WORK ITEM
In the records below, find the line containing "This screenshot has height=106, width=134." and repeat it and every line after it exactly, without pictures.

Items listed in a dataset

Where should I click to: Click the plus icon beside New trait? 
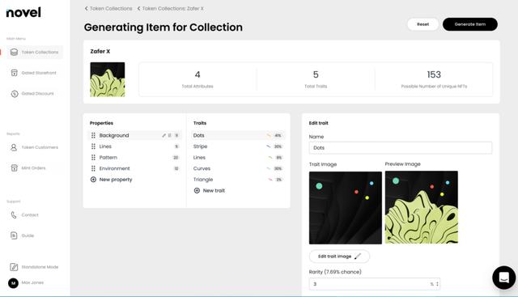pos(197,191)
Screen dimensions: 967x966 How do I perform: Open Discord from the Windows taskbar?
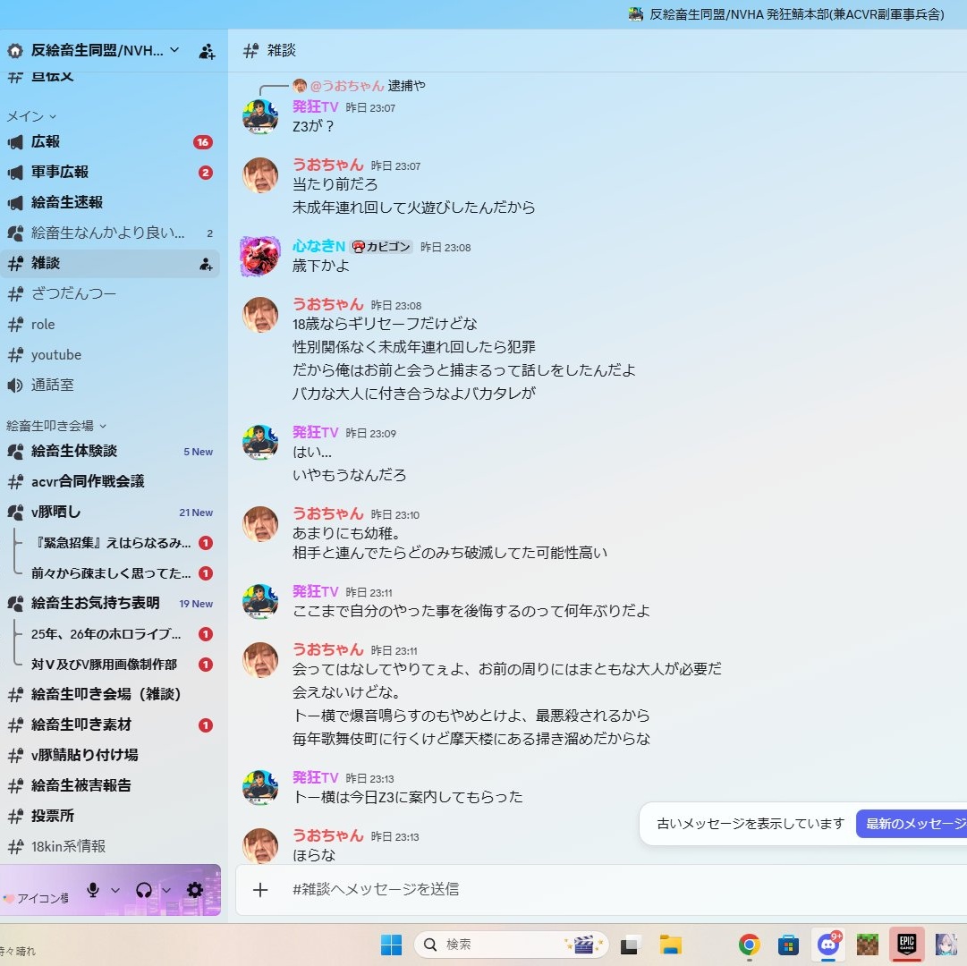tap(827, 945)
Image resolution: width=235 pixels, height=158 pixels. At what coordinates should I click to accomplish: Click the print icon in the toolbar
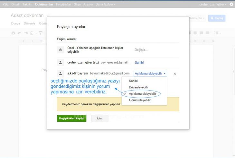click(13, 33)
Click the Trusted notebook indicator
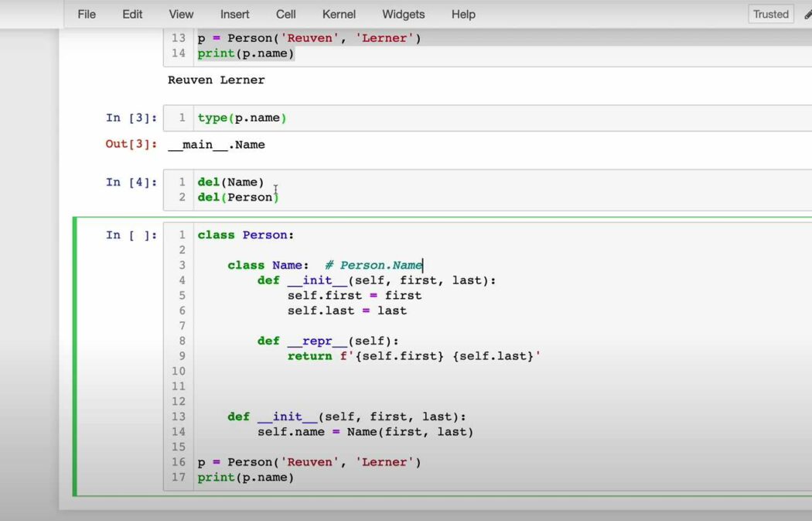 770,13
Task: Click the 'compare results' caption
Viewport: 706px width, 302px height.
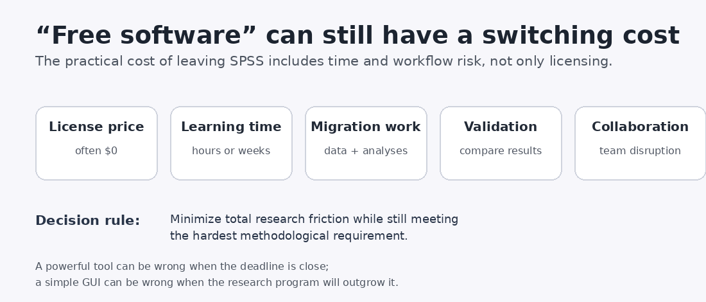Action: click(x=501, y=151)
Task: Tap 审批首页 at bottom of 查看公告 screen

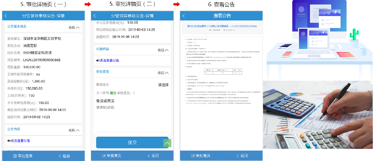Action: (x=200, y=156)
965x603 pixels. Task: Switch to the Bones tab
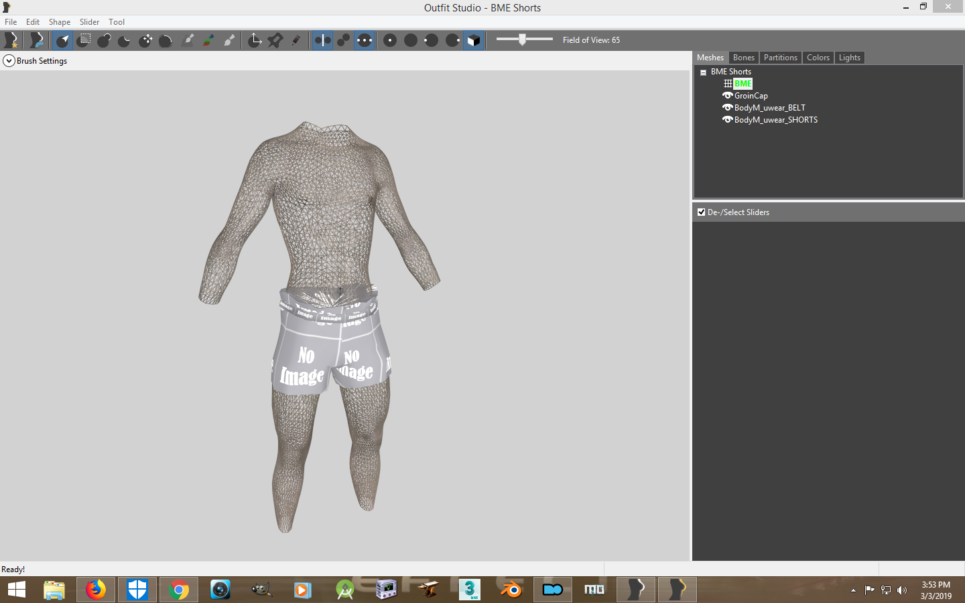click(743, 58)
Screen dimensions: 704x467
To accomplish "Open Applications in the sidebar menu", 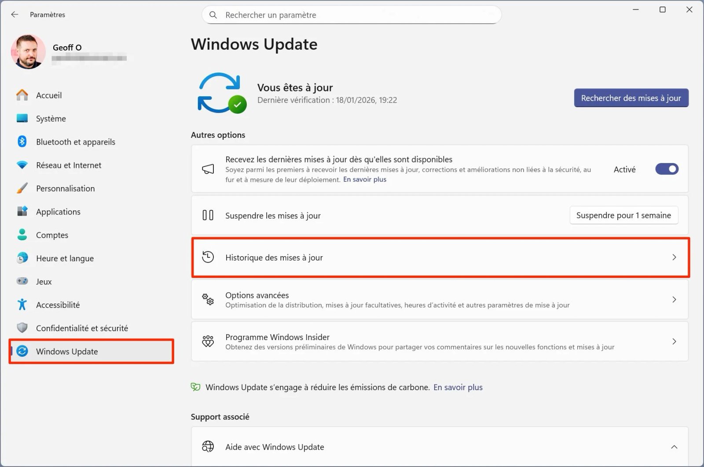I will pos(58,212).
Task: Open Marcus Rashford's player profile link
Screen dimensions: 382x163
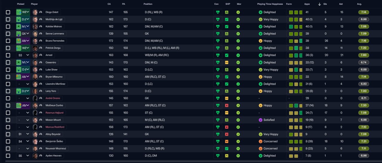Action: point(55,127)
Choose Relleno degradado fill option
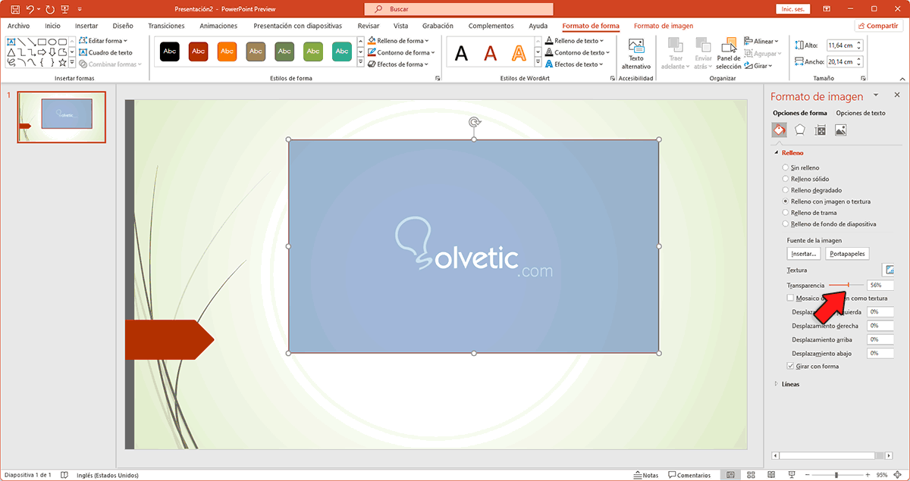910x481 pixels. (786, 190)
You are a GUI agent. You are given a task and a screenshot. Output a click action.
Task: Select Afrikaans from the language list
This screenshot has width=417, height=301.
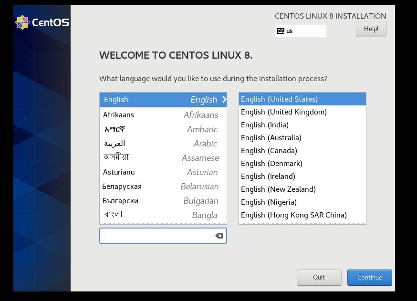tap(143, 114)
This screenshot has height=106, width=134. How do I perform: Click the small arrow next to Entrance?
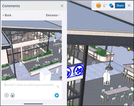(59, 15)
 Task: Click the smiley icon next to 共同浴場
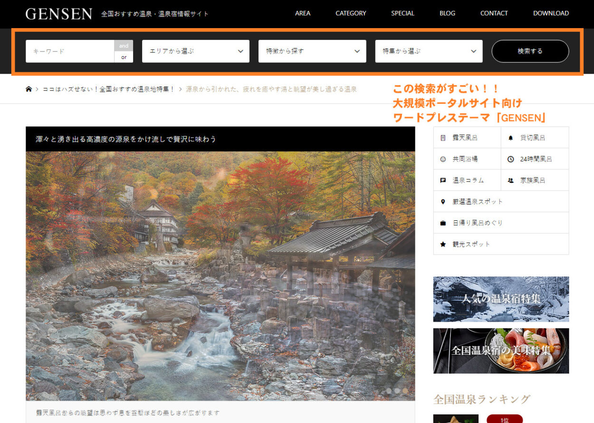coord(443,158)
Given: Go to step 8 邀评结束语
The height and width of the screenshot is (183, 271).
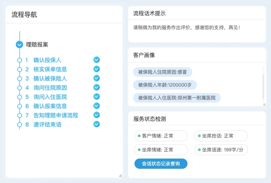Looking at the screenshot, I should [x=47, y=124].
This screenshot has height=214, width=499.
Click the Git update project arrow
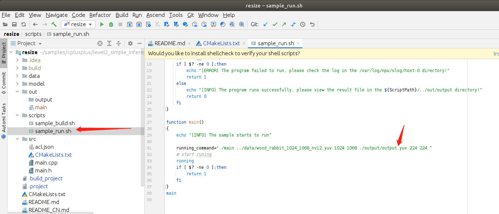click(x=265, y=24)
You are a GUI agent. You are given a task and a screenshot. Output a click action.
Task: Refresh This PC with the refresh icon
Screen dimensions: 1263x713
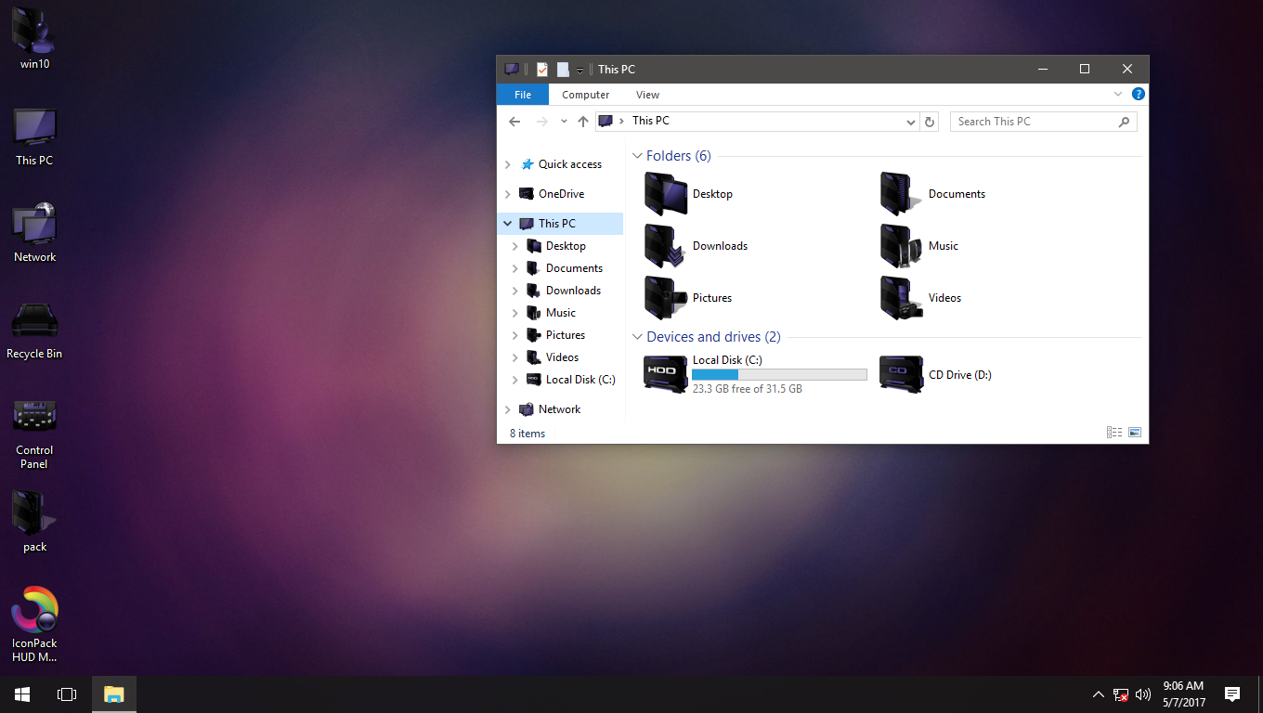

TASK ANSWER
This screenshot has height=106, width=134. How do I perform: Click the small arrow next to Entrance?
(59, 15)
 Task: Click the smiley icon next to 共同浴場
coord(443,158)
Given: Go to step 8 邀评结束语
The height and width of the screenshot is (183, 271).
Looking at the screenshot, I should [x=47, y=124].
This screenshot has height=214, width=499.
Click the Git update project arrow
click(x=265, y=24)
You are a GUI agent. You are given a task and a screenshot. Output a click action.
Task: Refresh This PC with the refresh icon
Screen dimensions: 1263x713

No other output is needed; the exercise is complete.